Clinithink and AstraZeneca Oncology UK have teamed up for a new project that uses artificial intelligence to identify patients with early stage lung cancer, so they can receive early treatment for better patient outcomes.
The project aims to flag patients who could benefit from lung disease screening, in the hope that the condition is identified early so it can be treated.
As well as potentially improving the outcome for patients, it will also reduce costs for the NHS. According to Cancer Research UK treating patients at a later stage incurs higher costs.
Dr Satoshi Hori, oncology medical affairs head at AstraZeneca Oncology UK, said: “Addressing healthcare ecosystem challenges to enable earlier detection and diagnosis of cancer is one of our UK oncology missions.
“Focusing specifically on early detection of lung cancer, our partnership with Clinithink is a great example within AstraZeneca Oncology of an external partnership with the common goal of improving UK cancer outcomes.”
The first stage of the project involves a retrospective analysis of patients’ unstructured electronic medical records to determine if it’s possible and cost-effective to use the AI technology. If it is deemed cost-effective and scalable the team will develop a prospective model in mid-2023 to prove its validity in the real world.
The technology will use both machine learning and natural language processing. These will be used to identify both symptomatic and asymptomatic patients who are in the early stages of lung cancer. Using the outputs, the team will then develop predictive models that can flag high-risk individuals.

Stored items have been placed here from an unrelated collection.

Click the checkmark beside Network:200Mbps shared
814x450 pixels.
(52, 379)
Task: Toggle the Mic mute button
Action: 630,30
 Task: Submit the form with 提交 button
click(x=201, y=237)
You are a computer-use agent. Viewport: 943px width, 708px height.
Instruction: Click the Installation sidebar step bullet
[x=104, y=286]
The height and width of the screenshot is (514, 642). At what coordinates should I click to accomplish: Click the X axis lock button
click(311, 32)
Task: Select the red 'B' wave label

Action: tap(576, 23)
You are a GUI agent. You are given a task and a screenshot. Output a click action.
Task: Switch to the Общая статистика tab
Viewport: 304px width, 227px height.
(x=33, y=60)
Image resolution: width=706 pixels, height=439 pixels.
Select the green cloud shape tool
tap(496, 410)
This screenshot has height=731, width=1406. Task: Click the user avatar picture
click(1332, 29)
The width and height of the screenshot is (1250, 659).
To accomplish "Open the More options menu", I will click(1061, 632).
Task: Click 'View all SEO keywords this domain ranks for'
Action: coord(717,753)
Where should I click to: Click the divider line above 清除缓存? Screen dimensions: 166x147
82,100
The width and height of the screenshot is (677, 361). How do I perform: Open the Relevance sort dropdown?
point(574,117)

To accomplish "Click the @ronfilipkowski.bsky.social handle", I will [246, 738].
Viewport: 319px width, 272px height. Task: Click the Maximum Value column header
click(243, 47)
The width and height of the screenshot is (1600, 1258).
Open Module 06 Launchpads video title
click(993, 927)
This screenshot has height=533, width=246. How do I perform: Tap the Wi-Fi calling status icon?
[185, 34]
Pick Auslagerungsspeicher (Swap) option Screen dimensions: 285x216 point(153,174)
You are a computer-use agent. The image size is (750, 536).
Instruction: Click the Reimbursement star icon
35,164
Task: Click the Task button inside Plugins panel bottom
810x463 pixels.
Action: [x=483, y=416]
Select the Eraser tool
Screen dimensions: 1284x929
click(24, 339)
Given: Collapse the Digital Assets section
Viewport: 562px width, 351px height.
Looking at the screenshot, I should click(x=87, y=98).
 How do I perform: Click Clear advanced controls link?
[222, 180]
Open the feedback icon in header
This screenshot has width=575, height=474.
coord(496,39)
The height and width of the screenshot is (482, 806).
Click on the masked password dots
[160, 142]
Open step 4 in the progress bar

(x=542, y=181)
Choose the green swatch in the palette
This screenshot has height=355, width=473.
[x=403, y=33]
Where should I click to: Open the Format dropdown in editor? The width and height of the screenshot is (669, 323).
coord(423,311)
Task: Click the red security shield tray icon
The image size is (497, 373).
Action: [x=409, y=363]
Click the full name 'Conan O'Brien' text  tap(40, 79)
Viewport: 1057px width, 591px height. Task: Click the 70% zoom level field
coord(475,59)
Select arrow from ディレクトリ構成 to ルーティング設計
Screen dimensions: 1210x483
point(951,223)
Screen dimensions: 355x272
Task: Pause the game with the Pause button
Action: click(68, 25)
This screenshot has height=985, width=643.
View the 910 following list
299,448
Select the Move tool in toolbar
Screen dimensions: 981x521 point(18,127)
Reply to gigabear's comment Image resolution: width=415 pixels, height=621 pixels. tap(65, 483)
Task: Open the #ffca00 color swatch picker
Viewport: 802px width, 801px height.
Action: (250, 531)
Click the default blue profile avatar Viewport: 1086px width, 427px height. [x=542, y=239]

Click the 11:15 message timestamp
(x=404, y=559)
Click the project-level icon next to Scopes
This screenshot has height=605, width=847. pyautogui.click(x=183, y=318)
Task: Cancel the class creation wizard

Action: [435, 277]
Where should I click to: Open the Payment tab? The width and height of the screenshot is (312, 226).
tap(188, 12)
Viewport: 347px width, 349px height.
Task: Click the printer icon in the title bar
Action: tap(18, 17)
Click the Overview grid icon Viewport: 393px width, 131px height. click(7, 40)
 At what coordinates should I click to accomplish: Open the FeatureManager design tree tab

Chris Tackaberry, co-founder and CEO at Clinithink, said: “Harnessing and understanding unstructured medical data creates enormous opportunities to transform the treatment of disease, reduce NHS costs and improve population health.
“Our technology, CLiX unlock, can process millions of detailed medical records in hours – a process which would take years if completed manually – to deliver valuable clinical insights.
“We hope to use the insights uncovered in this real-world evidence study to develop predictive models that will flag high-risk individuals at a much earlier, more treatable, stage of disease – when neither they nor their GP know they have lung cancer, or even suspect it.”
Last summer Portsmouth Hospitals University NHS Trust announced it was trialling AI technology from Sectra to help detect lung cancer in chest x-rays.